In this series, we examine the range of activities and collaborations that ALCF staff undertake to guide the facility and its users into the next era of scientific computing.

Kris Rowe, a computational scientist at the Argonne Leadership Computing Facility (ALCF) is leading collaborative efforts to bring OCCA—an open-source, vendor-neutral framework and library for parallel programming on diverse architectures—to Aurora, the ALCF’s forthcoming exascale system. The ALCF is a U.S. Department of Energy (DOE) Office of Science User Facility located at Argonne National Laboratory.

Mission-critical computational science and engineering applications from the DOE and private industry rely on OCCA, which provides developers with transparency in the generation of raw backend code, as well as just-in-time compilation that permits SYCL/DPC++-compatible kernel-caching. NekRS, for example—a new computational fluid dynamics solver from the Nek5000 developers—is used simulate coolant flow inside of small modular reactors and design more efficient combustion engines.

Multiple components

Developed for exascale with the support of DOE’s Exascale Computing Project, OCCA, which encourages portability, consists of several independent components that can be used individually or in combination: the OCCA API and runtime, the OCCA kernel language (OKL), and the OCCA command line tool. The framework supports applications written in C, C++, and Fortran.

The OCCA API provides developers with unified models common to other programming frameworks, while the runtime provides several backends (DPC++, CUDA, HIP, OpenMP, OpenCL, and Metal) that implement the API as a set of lightweight wrappers. It also provides a DPC++-friendly Fortran interface as an alternative to OpenMP.

OKL enables the creation of portable device kernels using a directive-based extension to the C-language. During runtime, the OCCA Jitter translates OKL code into the programming language of the user’s chosen backend, eventually generating device binary using the chosen backend stack. Alternatively, kernels can be written directly as backend-specific code, such as OpenCL or CUDA.

The implementation of OCCA deployed on the Oak Ridge Leadership Computing Facility’s Summit machine has a CUDA backend; the codes run through it are translated into CUDA for performance optimization, as well as to provide—by way of raw transparency—clarity for debugging.

Collaboration drives development

Utilizing OpenMP and DPC++, Rowe worked with Saumil Patel of Argonne’s Computational Sciences Division to establish initial benchmarks for various types of kernels before beginning development of the SYCL/DPC++ OCCA backend. Development has occurred in collaboration with Intel engineers who are part of a co-design project with Royal Dutch Shell, which employs OCCA for seismic-imaging applications. Performance analysis is completed via the Intel tools Advisor and VTune Profiler.

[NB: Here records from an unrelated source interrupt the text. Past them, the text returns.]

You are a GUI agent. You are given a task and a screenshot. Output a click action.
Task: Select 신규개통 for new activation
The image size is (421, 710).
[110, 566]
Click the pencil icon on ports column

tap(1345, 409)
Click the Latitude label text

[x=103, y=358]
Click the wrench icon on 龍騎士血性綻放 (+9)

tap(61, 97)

The partnership is ongoing. At present Rowe and Patel meet biweekly with the Intel team to coordinate testing and performance aspects, and to drive the development of new features.

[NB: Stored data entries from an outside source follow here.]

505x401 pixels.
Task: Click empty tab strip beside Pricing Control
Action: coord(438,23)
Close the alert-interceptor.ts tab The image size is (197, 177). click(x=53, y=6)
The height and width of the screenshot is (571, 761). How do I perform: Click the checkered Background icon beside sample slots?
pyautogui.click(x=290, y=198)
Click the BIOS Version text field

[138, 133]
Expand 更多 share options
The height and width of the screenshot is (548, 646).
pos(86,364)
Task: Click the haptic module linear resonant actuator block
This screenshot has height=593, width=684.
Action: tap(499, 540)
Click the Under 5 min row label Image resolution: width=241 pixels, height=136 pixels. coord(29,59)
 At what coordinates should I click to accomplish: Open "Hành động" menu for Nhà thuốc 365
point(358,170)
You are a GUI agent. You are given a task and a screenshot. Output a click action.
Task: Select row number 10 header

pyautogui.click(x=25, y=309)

The Intel Center of Excellence (COE) played a central role in bringing the two halves of this project team together. Moreover, colocation of the COE at Argonne facilitates more deeply integrated collaborations which, while focusing and centralizing strategy (and reducing various bottlenecks and other communication gaps), also helps minimize duplicated efforts.

Programming models used by the OCCA backends continually evolve. Currently Rowe is surveying the latest DPC++, OpenMP, CUDA, and HIP specifications to identify common performance critical features—such as asynchronous memory transfers and work-group collectives—which have yet to propagate into the OCCA.  Using this information, the team will propose extensions to the existing OCCA API for inclusion in future releases of the framework.